Установите мышь в устройство для удержания головы под линзой объектива двухфотонного микроскопа и на моторизованном сканирующем столике XY. Затем заполните пространство между дном стекла и линзой объектива водой, не создавая пузырьков воздуха. Отрегулируйте фокус на CA1 с помощью флуоресценции, излучаемой паренхимой головного мозга, и отраженного света от края металлической трубки при непрерывном освещении импульсным лазером.
Отрегулируйте угол наклона головы мыши, наклонив устройство удержания головы так, чтобы дно стекла было параллельно плоскости изображения. Затем отрегулируйте корректирующий воротник объектива для достижения наибольшего разрешения на глубине целевой структуры в CA1. Затем подтвердите, что флуоресцентные клетки в молекулярном слое зубчатой извилины или DG на глубине 500 микрометров от дна стекла изображены во всем поле зрения.
Только в случае успешной операции сигналы DG могут быть обнаружены немедленно. Выращивают послеоперационную мышь в индивидуальном жилье в течение нескольких недель. Поместите анестезированную мышь под двухфотонный микроскоп.
Выполните визуализацию гиппокампа. Подтвердите, являются ли качество и интенсивность изображений, полученных после уменьшения послеоперационного отека, лучше или сопоставимы с теми, которые были получены в день операции. Убедитесь, что микроглия восстановила свою разветвленную морфологию.
Затем выполните визуализацию in vivo на интересующем слое в CA1. Микроглия у мышей CX3CR1-GFP, захваченная сразу после операции, не показала заметной активации. После успешного хирургического вмешательства без индукции отека глубина двухфотонной визуализации превысила все слои CA1 и достигла 500 микрометров от операционной поверхности.
Микроглия в хронической фазе более трех недель после операции показала более высокую интенсивность и разрешение флуоресценции и более однородное распределение из-за уменьшения отека и воспаления. Микроглия во всех слоях уже восстановила свою разветвленную морфологию и показала неподвижные клеточные тела и высокомодальные процессы. Изображения с высоким разрешением по всему CA1 предоставлялись в течение нескольких месяцев.
Сигналы от флуоресцентной микроглии помогают идентифицировать слои гиппокампа. Микроглия в альвеусе имела вытянутые клеточные тела и отростки, простирающиеся вдоль аксональных ходов. Микроглии в пирамидальном слое можно отличить по меньшей плотности их отростков.
Граница между CA1 и DG может быть распознана по толстым кровеносным сосудам, идущим вдоль границы, что было лучше распознано путем маркировки сосудов сульфорходамином 101. В качестве примера применения одновременно были визуализированы GFP-положительная микроглия и меченые tdTomato пирамидальные нейроны.

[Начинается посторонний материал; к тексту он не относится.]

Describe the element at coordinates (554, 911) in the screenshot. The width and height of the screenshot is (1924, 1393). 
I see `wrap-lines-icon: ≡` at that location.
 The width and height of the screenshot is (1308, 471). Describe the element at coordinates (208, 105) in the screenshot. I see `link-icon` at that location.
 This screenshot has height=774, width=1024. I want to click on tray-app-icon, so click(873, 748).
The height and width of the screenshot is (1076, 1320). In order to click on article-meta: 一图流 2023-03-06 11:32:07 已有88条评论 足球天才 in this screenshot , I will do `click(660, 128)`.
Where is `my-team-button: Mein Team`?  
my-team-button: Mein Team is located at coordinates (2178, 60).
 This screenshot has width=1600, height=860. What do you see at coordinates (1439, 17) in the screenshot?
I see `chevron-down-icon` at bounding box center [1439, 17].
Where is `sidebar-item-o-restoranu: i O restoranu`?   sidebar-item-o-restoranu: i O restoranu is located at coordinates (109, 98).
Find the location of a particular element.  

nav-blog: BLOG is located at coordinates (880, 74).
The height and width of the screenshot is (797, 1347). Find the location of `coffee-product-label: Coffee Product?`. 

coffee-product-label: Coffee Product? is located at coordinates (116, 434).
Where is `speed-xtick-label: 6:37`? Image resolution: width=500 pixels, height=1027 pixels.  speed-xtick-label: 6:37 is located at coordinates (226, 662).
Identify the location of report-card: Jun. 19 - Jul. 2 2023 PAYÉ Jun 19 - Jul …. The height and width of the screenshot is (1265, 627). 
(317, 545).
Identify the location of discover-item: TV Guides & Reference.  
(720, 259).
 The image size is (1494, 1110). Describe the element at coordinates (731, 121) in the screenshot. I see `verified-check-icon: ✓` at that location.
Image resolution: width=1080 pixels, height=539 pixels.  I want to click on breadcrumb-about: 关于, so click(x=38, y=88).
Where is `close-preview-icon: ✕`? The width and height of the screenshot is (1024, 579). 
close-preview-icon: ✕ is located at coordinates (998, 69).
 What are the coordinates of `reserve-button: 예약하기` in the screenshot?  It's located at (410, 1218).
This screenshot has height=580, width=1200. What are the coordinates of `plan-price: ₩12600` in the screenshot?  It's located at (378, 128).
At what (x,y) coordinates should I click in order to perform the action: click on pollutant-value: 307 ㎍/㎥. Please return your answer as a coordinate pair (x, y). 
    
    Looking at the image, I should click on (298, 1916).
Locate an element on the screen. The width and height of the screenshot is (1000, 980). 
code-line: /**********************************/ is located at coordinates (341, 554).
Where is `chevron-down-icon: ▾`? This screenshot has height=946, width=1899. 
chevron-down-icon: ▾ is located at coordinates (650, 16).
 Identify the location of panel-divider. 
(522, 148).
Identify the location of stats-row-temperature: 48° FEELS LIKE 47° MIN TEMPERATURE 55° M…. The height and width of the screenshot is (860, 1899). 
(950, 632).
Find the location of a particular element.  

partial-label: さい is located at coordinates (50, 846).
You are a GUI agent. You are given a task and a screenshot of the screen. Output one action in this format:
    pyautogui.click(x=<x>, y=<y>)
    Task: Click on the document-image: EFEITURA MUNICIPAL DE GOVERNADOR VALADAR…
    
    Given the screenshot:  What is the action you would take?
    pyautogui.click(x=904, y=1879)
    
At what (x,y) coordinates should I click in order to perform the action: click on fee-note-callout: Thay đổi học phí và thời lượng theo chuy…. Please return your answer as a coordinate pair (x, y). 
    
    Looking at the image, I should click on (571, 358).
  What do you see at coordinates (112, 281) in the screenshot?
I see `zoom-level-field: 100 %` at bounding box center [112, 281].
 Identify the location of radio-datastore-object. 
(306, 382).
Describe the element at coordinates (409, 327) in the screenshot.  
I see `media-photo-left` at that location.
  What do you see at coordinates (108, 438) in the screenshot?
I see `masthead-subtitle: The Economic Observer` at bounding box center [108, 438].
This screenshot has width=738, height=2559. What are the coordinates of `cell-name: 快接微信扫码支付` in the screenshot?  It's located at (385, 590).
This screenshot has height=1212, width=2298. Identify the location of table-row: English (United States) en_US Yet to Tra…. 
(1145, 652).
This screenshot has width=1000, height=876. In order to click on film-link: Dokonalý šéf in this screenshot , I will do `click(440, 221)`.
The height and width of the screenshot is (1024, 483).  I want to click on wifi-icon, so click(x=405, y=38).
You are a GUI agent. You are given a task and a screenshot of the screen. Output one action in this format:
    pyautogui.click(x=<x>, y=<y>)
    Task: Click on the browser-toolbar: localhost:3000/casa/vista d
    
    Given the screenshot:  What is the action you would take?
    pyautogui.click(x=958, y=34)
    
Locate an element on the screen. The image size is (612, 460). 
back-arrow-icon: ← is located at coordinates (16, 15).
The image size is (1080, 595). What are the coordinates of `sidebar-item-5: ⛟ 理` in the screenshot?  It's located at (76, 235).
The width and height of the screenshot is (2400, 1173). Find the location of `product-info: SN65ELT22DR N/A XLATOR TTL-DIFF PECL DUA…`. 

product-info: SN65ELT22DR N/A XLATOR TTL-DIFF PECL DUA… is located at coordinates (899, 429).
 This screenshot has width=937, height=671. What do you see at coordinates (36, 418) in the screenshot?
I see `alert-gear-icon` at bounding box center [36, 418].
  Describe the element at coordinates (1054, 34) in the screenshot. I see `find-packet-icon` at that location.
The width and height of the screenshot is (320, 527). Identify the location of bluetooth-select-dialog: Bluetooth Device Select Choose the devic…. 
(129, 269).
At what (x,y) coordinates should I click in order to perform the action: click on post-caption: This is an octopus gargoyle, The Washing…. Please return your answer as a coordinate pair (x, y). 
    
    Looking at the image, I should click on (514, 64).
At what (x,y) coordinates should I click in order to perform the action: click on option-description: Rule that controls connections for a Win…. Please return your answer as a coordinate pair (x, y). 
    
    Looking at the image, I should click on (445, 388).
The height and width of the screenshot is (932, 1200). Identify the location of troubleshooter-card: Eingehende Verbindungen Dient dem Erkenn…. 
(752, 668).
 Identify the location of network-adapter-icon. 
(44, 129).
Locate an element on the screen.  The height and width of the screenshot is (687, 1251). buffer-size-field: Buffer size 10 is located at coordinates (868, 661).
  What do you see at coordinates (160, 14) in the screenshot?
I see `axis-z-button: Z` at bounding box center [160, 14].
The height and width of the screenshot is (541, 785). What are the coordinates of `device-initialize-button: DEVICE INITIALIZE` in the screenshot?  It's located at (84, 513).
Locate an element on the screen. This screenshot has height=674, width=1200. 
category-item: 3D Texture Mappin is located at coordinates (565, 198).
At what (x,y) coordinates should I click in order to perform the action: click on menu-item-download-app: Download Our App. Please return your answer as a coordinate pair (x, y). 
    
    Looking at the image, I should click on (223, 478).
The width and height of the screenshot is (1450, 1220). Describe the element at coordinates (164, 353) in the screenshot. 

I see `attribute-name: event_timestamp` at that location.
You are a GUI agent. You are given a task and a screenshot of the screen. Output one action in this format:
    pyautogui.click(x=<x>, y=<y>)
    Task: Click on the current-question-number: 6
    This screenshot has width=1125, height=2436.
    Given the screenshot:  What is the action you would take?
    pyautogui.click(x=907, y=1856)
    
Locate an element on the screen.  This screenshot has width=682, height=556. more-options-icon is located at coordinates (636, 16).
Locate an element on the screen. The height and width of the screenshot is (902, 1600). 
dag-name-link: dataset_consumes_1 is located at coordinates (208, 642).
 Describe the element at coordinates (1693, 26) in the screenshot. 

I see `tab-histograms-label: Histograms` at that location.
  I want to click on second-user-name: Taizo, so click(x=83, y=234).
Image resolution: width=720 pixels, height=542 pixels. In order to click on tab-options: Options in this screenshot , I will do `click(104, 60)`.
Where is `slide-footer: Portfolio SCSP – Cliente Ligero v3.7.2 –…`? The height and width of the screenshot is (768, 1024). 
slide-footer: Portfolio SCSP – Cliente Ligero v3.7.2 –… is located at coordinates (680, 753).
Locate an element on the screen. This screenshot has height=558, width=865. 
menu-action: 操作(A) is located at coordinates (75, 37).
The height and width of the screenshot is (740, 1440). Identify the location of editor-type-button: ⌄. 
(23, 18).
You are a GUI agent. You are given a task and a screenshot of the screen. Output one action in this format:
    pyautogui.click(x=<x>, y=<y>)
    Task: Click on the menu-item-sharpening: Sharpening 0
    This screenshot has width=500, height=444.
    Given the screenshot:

Нейронная маркировка помогла понять точные слоистые структуры CA1.
Наиболее важным моментом является уменьшение повреждений от операции. Избегайте повреждения тканей аспирацией. Применяйте мягкое давление при вставке стеклянного дна и избегайте прикосновения зубного цемента к поверхности мозга.
Такой подход поможет выявить роль микроглии в гиппокампе. Например, как микроглия взаимодействует с нейронами, как они участвуют в обучении и как они контролируют заболевания мозга.